## What you need to do
Give back exactly the lines running from the line with "#42 (67, 203)" to the end of the entries, and only those lines.

(Data records)

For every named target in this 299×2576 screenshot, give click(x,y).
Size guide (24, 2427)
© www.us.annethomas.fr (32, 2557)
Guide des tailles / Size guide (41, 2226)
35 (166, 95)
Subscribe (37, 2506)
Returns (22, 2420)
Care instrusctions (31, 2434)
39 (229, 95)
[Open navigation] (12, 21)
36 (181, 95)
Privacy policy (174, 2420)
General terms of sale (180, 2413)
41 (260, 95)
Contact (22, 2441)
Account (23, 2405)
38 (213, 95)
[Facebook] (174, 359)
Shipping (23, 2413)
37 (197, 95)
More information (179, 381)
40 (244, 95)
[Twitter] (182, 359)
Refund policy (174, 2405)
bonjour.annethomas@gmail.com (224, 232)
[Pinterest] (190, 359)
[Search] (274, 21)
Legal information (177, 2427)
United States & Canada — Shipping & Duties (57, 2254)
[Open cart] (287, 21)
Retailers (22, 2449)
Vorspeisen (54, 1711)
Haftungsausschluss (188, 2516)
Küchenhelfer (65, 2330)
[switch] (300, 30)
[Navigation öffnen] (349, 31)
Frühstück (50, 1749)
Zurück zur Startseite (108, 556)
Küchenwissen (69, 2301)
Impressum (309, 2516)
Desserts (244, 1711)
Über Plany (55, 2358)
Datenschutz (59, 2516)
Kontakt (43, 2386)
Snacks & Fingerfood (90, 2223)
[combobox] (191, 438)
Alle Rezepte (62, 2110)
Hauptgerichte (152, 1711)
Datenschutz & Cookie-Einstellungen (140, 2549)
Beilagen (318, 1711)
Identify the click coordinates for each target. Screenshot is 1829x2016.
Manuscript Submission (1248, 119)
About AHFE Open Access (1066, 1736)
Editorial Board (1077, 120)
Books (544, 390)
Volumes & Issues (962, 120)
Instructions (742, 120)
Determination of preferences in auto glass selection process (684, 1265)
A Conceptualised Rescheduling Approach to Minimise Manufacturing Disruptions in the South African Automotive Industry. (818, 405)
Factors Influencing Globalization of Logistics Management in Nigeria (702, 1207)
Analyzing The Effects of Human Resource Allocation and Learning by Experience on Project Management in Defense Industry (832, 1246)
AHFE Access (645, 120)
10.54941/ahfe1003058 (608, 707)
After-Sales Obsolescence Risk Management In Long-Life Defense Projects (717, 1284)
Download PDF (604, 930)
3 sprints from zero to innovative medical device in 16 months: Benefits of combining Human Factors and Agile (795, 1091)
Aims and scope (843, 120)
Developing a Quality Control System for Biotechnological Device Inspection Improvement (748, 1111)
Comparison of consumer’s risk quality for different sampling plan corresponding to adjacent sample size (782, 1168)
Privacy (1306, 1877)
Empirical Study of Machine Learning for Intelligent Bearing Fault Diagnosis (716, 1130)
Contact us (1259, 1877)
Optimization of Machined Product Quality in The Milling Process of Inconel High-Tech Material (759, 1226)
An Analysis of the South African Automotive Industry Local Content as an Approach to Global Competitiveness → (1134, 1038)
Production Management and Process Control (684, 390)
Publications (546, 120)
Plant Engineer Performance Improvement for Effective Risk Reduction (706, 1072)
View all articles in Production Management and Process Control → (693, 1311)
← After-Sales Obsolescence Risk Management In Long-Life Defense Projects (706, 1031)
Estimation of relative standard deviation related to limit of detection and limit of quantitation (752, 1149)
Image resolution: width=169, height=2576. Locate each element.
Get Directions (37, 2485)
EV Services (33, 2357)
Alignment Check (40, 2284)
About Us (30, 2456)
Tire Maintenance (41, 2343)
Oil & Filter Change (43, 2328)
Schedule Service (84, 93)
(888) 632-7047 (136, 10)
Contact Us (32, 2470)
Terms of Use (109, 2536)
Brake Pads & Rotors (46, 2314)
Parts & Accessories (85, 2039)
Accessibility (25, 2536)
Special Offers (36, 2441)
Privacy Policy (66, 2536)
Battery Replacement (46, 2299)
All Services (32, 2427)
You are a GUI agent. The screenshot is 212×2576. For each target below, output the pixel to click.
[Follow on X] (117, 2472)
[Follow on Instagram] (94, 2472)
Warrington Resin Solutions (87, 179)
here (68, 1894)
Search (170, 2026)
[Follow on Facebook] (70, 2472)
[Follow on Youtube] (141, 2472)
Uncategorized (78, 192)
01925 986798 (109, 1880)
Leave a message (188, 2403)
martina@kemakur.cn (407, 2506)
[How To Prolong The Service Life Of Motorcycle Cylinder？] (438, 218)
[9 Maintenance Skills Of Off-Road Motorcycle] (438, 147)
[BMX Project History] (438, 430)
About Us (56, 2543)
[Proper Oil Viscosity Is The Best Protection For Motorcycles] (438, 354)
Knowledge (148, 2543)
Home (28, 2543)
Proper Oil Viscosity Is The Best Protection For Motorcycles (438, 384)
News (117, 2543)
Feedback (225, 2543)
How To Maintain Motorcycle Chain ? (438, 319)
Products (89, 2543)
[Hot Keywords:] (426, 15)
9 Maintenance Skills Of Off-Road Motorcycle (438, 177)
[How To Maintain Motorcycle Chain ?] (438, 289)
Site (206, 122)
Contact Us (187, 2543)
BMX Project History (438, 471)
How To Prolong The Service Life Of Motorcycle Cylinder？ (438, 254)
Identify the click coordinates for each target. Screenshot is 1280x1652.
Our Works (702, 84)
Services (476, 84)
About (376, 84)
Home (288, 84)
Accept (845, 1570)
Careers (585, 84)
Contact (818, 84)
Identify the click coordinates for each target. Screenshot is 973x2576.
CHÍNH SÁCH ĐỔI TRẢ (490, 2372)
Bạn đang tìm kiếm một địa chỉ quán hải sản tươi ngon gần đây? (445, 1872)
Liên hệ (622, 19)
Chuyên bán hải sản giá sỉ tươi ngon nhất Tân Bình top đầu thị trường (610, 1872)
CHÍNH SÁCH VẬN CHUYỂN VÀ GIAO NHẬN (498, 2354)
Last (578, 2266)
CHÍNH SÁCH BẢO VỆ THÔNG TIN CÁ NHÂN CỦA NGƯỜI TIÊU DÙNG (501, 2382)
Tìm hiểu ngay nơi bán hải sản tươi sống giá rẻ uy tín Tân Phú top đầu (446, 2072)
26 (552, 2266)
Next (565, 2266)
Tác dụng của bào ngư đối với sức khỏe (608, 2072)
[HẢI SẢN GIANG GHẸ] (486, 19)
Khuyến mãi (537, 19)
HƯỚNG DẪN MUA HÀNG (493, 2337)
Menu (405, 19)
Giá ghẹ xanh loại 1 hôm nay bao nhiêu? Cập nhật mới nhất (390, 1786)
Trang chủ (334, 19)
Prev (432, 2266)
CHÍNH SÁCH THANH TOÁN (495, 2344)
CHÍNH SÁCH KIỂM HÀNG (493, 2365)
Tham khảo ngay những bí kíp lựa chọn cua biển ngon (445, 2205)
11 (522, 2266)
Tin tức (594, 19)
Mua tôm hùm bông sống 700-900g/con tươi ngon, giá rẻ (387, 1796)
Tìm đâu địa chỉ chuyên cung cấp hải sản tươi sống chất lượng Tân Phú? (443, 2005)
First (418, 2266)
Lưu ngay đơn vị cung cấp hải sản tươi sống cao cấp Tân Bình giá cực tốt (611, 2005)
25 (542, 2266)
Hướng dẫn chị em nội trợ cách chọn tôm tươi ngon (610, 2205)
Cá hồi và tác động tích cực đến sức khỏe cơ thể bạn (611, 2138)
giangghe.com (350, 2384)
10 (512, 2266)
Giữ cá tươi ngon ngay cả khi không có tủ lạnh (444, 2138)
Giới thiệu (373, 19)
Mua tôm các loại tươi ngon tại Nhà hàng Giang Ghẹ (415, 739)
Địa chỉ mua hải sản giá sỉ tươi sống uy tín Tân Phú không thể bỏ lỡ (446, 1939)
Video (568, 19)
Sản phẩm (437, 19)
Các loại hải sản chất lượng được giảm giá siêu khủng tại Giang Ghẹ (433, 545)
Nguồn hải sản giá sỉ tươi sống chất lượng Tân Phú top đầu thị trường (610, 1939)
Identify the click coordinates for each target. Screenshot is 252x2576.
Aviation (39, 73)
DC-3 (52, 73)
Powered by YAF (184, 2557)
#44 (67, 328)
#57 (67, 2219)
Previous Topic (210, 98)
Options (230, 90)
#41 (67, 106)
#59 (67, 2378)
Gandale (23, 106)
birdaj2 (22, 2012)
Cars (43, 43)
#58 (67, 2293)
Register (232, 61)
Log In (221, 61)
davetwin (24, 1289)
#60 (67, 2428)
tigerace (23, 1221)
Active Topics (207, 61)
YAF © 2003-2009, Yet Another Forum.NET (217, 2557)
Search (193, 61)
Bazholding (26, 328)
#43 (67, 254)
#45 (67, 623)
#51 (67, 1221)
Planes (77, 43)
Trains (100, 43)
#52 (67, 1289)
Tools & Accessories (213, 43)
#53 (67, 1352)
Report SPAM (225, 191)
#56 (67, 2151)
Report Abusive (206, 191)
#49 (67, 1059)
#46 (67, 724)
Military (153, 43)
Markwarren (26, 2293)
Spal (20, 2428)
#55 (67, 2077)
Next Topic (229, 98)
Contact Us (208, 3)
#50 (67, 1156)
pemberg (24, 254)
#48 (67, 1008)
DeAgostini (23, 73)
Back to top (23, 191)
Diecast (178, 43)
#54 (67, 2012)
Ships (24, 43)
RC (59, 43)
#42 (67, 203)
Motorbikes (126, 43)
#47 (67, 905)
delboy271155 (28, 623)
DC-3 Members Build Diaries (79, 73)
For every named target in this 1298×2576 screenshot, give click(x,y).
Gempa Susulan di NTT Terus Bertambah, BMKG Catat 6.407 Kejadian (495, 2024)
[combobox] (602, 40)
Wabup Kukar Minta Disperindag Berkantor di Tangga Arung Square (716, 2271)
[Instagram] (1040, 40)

(End Data records)

## Answer to the exercise
#42 (67, 203)
Motorbikes (126, 43)
#47 (67, 905)
delboy271155 (28, 623)
DC-3 Members Build Diaries (79, 73)
For every named target in this 1298×2576 screenshot, give click(x,y).
Gempa Susulan di NTT Terus Bertambah, BMKG Catat 6.407 Kejadian (495, 2024)
[combobox] (602, 40)
Wabup Kukar Minta Disperindag Berkantor di Tangga Arung Square (716, 2271)
[Instagram] (1040, 40)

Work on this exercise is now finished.